* Selected extract *
One of the most visible landmarks of the village is the Grade II listed village windmill. Built in 1815, and extensively restored in 1976, the windmill can be seen from miles around. In total, there are 15 Grade II listed structures in Arnesby: the windmill, a Baptist chapel, a milepost, memorial, a cross base in St Peter's Church grounds and 10 houses. The Church of St. Peter is a Grade II* listed building.

==Culture and events==
The village holds a May Fayre, on the second bank holiday each May. It pulls in crowds from miles around, and in addition to the atmosphere of the day attractions include games, competitions, craft stalls and street entertainment (brass band and a selection of local rock bands). The fayre raises money for local amenities. Past contributions have gone towards work on the roof of the Norman church and to providing disabled access to the village hall. The day is well supported by village volunteers. The local school also regularly likes to put on a maypole dance.

==Sport==
Arnesby Cricket Club: It is not known when Arnesby first took to the field, but Arnesby is identified as a participant in the "Leicester Challenge Cup" cricket competition in 1888 and 1889. Arnesby later went on to achieve considerable success in the "Lutterworth & District Village Cricket Challenge Cup", winning the Challenge Cup on three occasions (1907, 1911, and 1934). Today, Arnesby is a non league playing club that fields an occasional Sunday friendly XI side against neighbouring village teams in and around the district.

Arnesby Table Tennis Club is based in the Village Hall. Arnesby I & II compete in the Leicester Table Tennis League.

Arnesby Golf Society is an informal Society for golfers of all abilities.

==Notable residents==
- Robert Hall 1764–1831, born in Arnesby, Baptist minister and preacher, advocated freedom of the press.

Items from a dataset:

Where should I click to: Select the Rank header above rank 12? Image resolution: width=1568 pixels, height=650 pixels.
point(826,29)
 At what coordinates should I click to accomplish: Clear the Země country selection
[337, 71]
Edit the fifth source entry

---

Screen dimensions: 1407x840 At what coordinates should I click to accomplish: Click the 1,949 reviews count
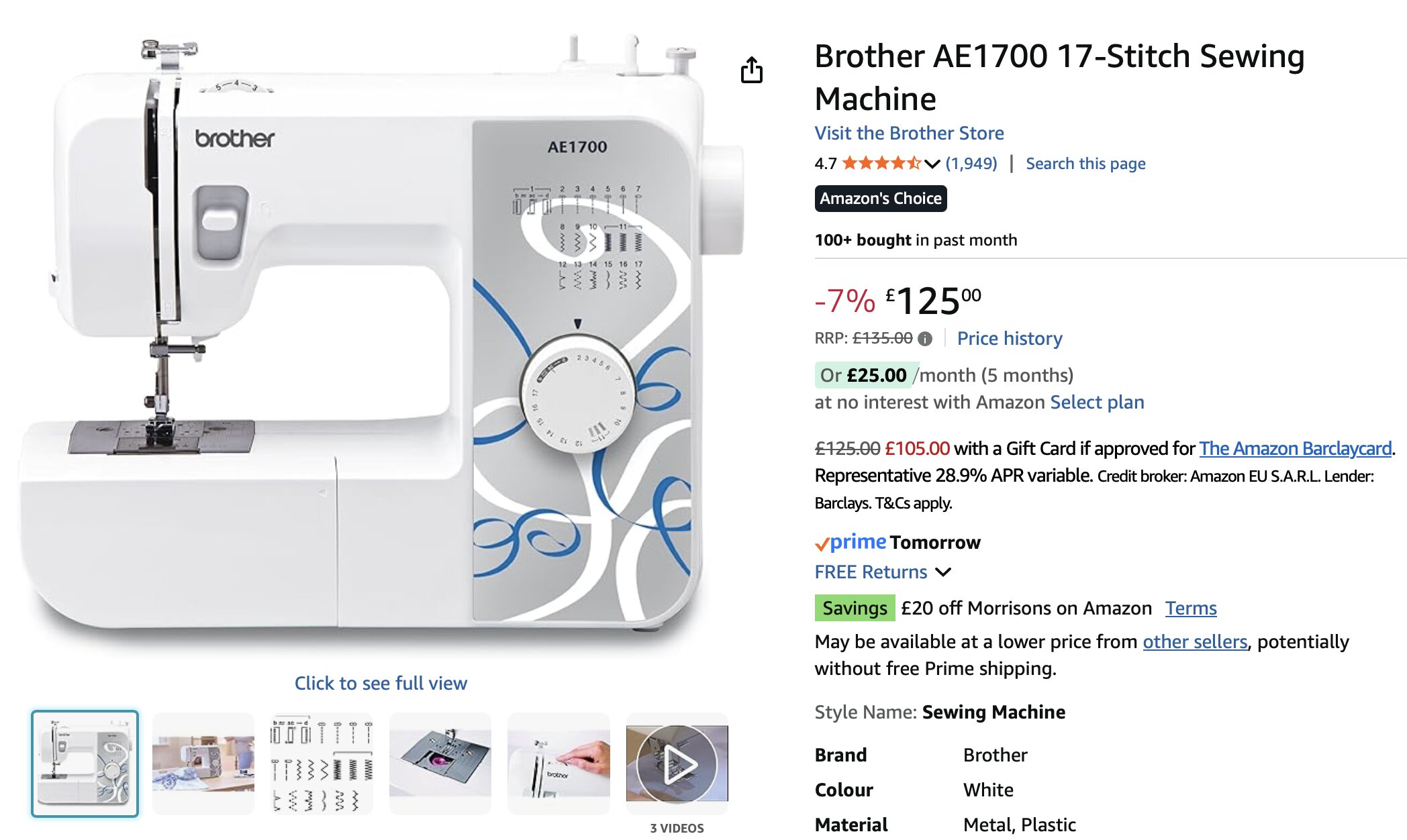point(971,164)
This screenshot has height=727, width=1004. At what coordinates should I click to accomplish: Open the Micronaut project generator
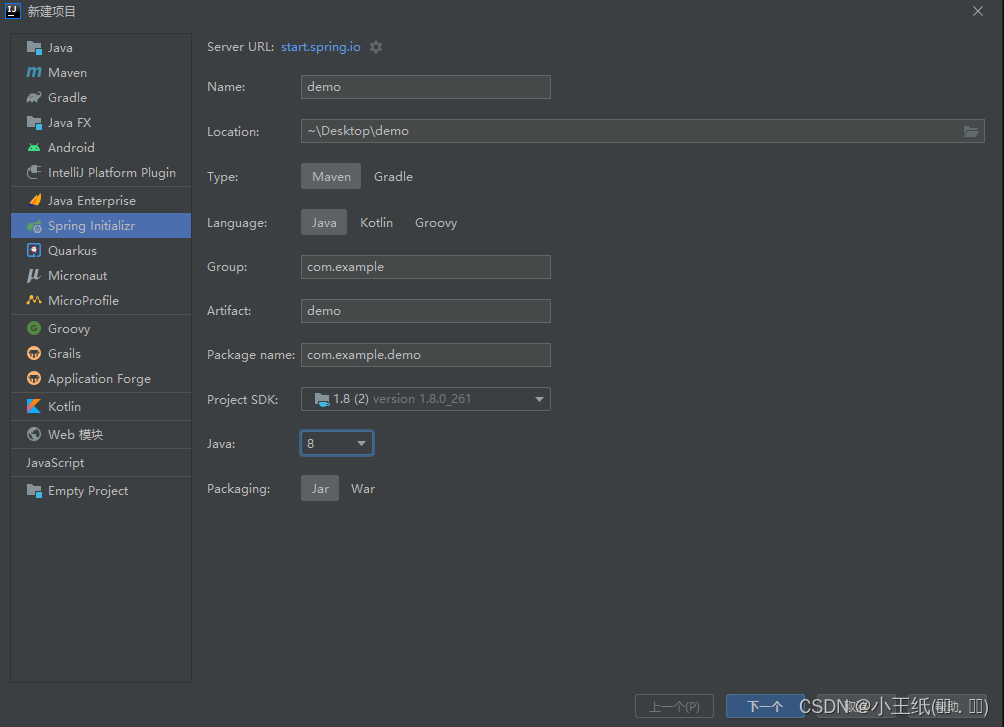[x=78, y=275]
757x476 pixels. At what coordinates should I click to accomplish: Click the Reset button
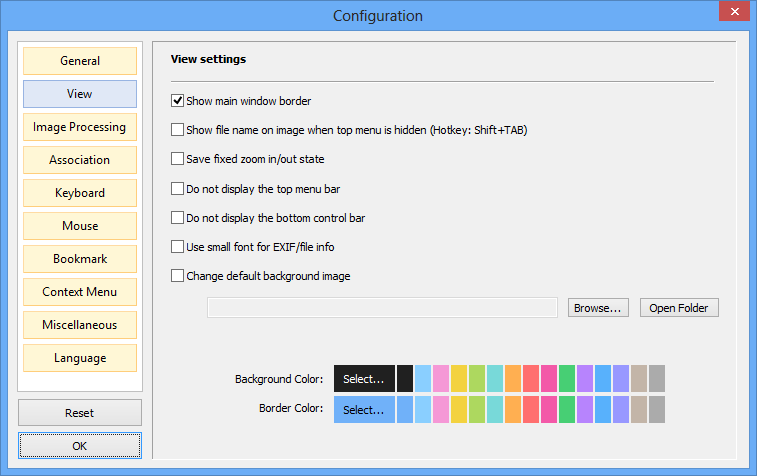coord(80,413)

* To do *
**A.** According to the Arnesby text, in what year was the village windmill built?
**B.** Translate this sentence from the Arnesby text into Spanish: "The fayre raises money for local amenities."
**C.** Swap "Village Hall" for "Community Center" in the Arnesby text, beginning at the words "Arnesby Table Tennis" and stopping after "of all abilities.".
The data have no connection to the Arnesby text.

* Answers below *
**A.** 1815

**B.** La feria recauda dinero para los servicios locales.

**C.**
Arnesby Table Tennis Club is based in the Community Center. Arnesby I & II compete in the Leicester Table Tennis League.

Arnesby Golf Society is an informal Society for golfers of all abilities.